OpenAI suspects DeepSeek of using its AI models—was China’s AI revolution built on theft?
OpenAI suspects DeepSeek of using its AI models—was China’s AI revolution built on theft?
A probe into DeepSeek’s AI training methods could undermine its status as a rising AI powerhouse.
Is the surprising success of China's DeepSeek—the company that claims to have trained an advanced artificial intelligence (AI) model at a fraction of the cost and resources required by Western firms—the result of intellectual property theft? That is the question now being raised by OpenAI and the White House. If their suspicions prove correct, it would cast doubt on the breakthrough that has positioned DeepSeek as a formidable player in the global AI race.

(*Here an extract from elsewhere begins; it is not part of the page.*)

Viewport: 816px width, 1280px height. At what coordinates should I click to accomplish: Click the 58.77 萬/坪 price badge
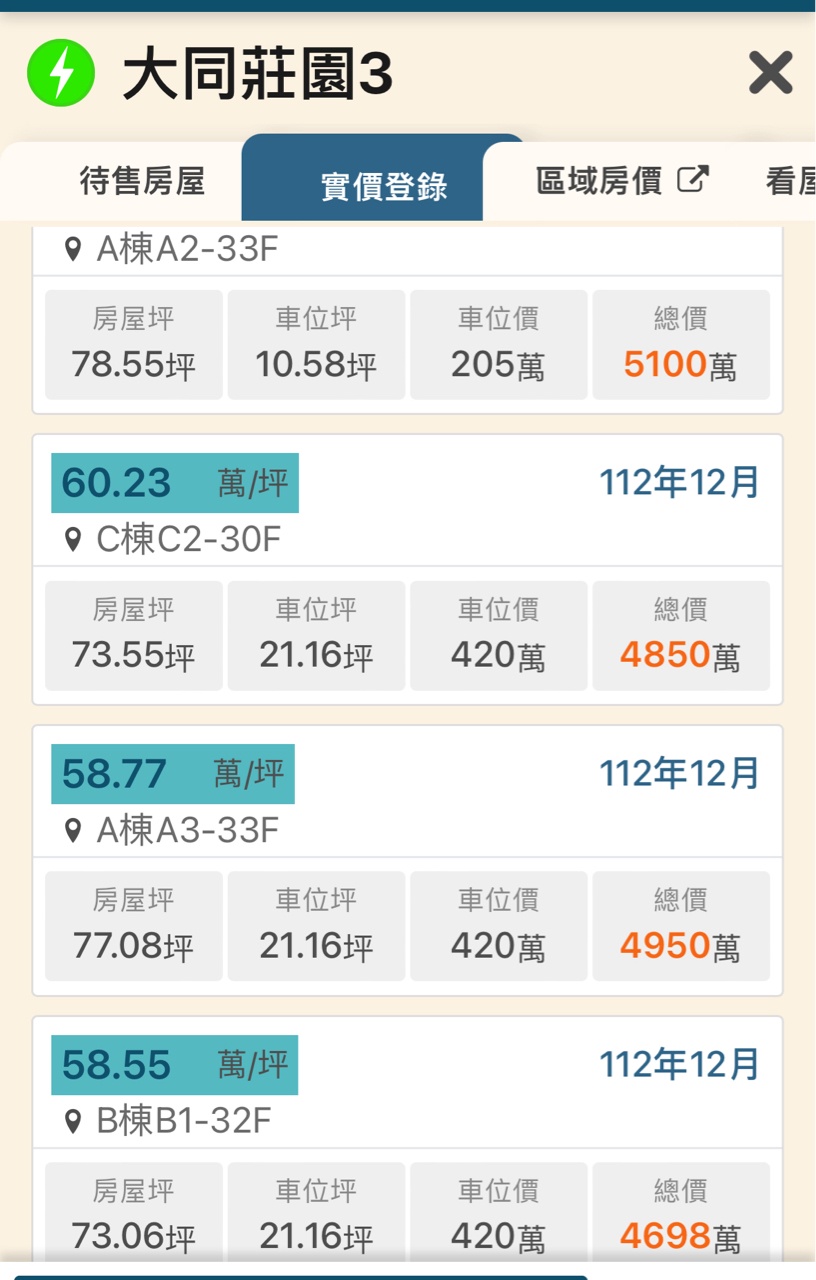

This week, DeepSeek sent shockwaves through the AI and semiconductor industries with the release of R1, an advanced generative AI (GenAI) model. R1 is said to rival OpenAI’s o1 model in capabilities, yet was reportedly trained at a fraction of the usual cost—just $6 million in computing power. In comparison, developing state-of-the-art models often requires investments of tens of millions, if not billions, of dollars.
However, OpenAI now suggests that DeepSeek’s success may have been built on the foundation of OpenAI’s own extensive research and development efforts. The company claims to have found evidence that DeepSeek used OpenAI’s models to train R1, a practice that could constitute intellectual property infringement.
Speaking to the Financial Times, OpenAI stated that DeepSeek employed a training method called "distillation," in which smaller AI models are improved using outputs from larger, more capable models. While this technique is common, companies typically use their own models for the process. OpenAI, however, suspects that DeepSeek “distilled” its models using OpenAI’s proprietary technology in violation of its terms of service.
“The problem is when someone takes our technology and uses it to build their own product,” a source close to OpenAI told Financial Times on Wednesday. The company further stated, “We know that groups in [China] are actively working to use methods, including what’s known as distillation, to try to replicate advanced U.S. AI models.
“We are aware of and reviewing indications that DeepSeek may have inappropriately distilled our models, and will share information as we know more. We take aggressive, proactive countermeasures to protect our technology and will continue working closely with the U.S. government to protect the most capable models being built here.”
According to Bloomberg, both Microsoft and OpenAI are investigating whether a group linked to DeepSeek obtained data from OpenAI’s models without authorization. Sources familiar with the probe say that as early as last fall, Microsoft researchers identified individuals believed to be associated with DeepSeek extracting large volumes of data through OpenAI’s developer tools. If confirmed, this activity could violate OpenAI’s terms of service and indicate an attempt to bypass usage limits designed to prevent excessive data extraction.
The suspicions have gained traction in Washington. "There's substantial evidence that what DeepSeek did here is they distilled the knowledge out of OpenAI's models," said White House "AI and crypto czar", David Sacks. "I think one of the things you're going to see over the next few months is our leading AI companies taking steps to try and prevent distillation... That would definitely slow down some of these copycat models."
So far, neither Sacks, OpenAI, nor Microsoft has publicly disclosed concrete proof of these allegations. However, industry insiders acknowledge that AI labs in both China and the United States frequently use model outputs from companies like OpenAI to improve their own systems. While this is a common practice, the extent to which DeepSeek relied on OpenAI’s work remains unclear.
If the accusations are substantiated, DeepSeek’s achievement could be significantly undermined. It is difficult to quantify how much it benefited from leveraging OpenAI’s models, but if its cost savings were largely due to this approach, then its so-called revolution in AI development could be far less groundbreaking than it appears. Moreover, if training next-generation AI models at a lower cost is only possible through the use of pre-existing models, then companies like OpenAI will continue to require billions in computing resources to stay ahead.
This, in turn, presents a broader challenge for the AI industry: how to prevent competitors—especially Chinese firms, which have a history of disregarding Western intellectual property laws—from exploiting their technological advancements to develop rival models at a fraction of the cost.